Il en est ainsi de la banque interministérielle des emplois publics : elle est indispensable et le principe est excellent mais elle dispose de moyens extrêmement faibles pour assurer la réalité de la connaissance et de la disponibilité des postes. La commission Fonction publique de l'AAEENA a auditionné les fonctionnaires correspondants il y a deux ans : à ce moment-là, un poste et demi avait été dégagé pour assurer le fonctionnement de cet outil transversal dont on voit bien qu'il ne peut être purement formel si on veut qu'il soit efficace.

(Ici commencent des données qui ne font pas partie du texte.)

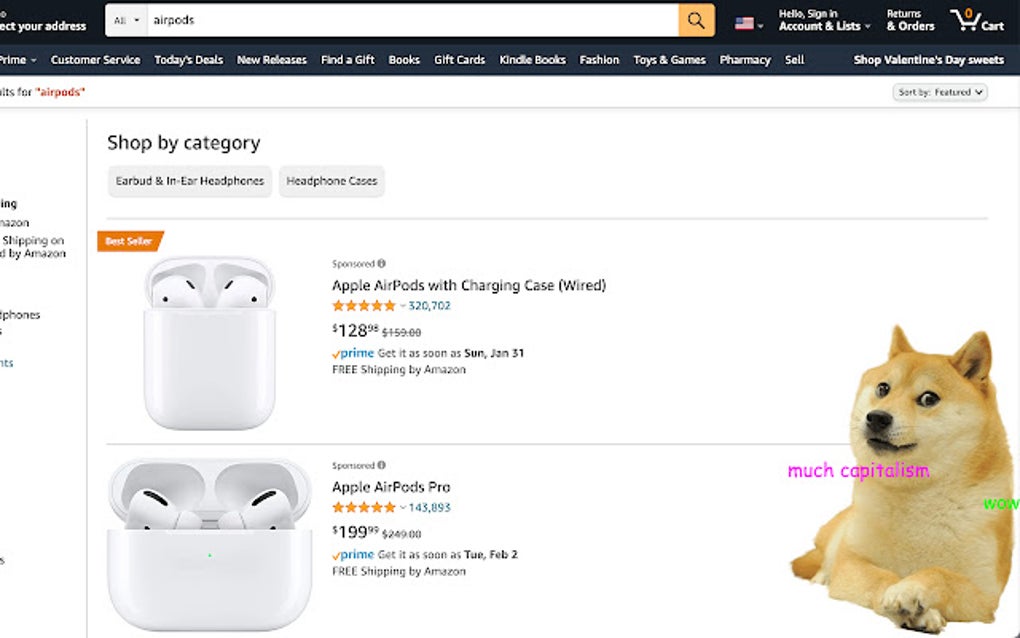Expand the Sort by Featured dropdown
Viewport: 1020px width, 638px height.
pyautogui.click(x=939, y=92)
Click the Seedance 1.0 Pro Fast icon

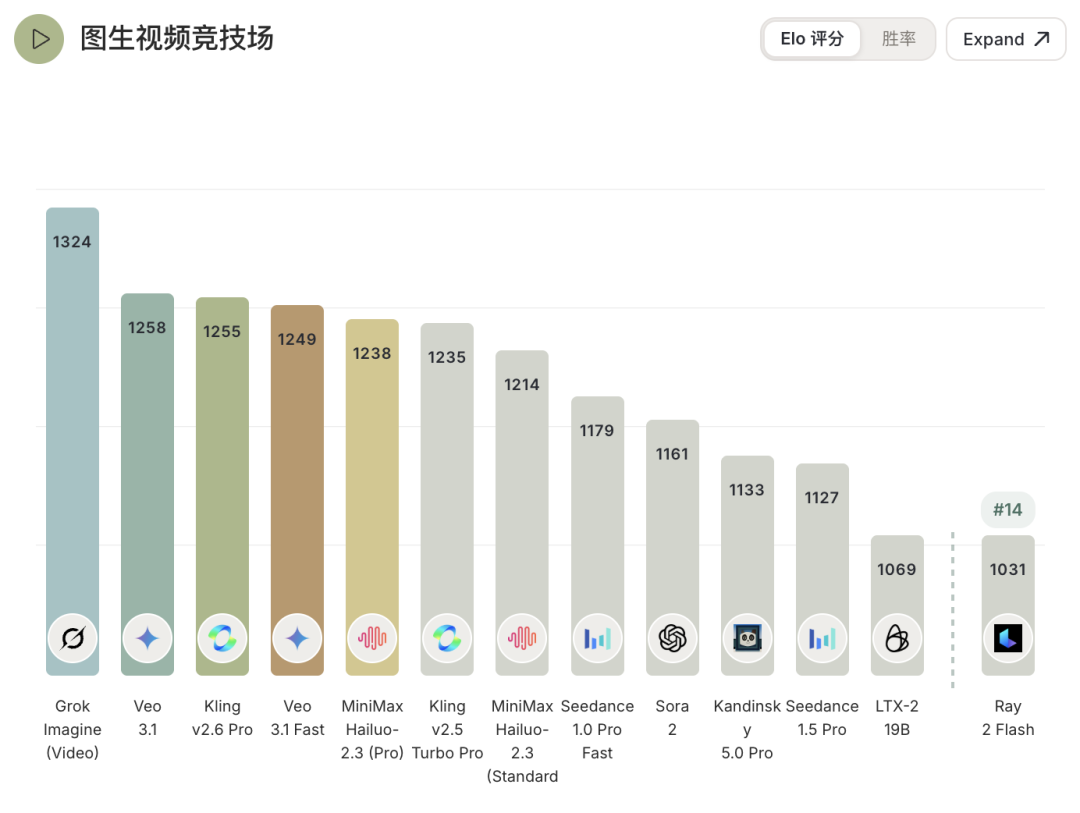pyautogui.click(x=597, y=638)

Autre exemple : l'absence de direction des ressources humaines interministérielle par la DGAFP, qui n'est pas investie des compétences correspondantes. Les secrétaires généraux des ministères pourraient décliner une politique interministérielle de gestion des ressources humaines sous l'égide de la DGAFP ou d'une autre instance ; mais le décret du 24 juillet 2014 les investit explicitement d'une compétence ministérielle en ce domaine.
Je citerai aussi l'absence de gestion interministérielle des rémunérations indemnitaires : ni les enveloppes financières ni même les dispositifs de prime ne sont homogènes d'un ministère à l'autre. Des dispositifs présentés comme généraux ne le sont pas et des dispositifs spécifiques sont réservés à quelques ministères sans qu'ils correspondent à des situations spécifiques. L'ensemble se traduit, à compétences et responsabilités comparables, par de fortes disparités de traitement.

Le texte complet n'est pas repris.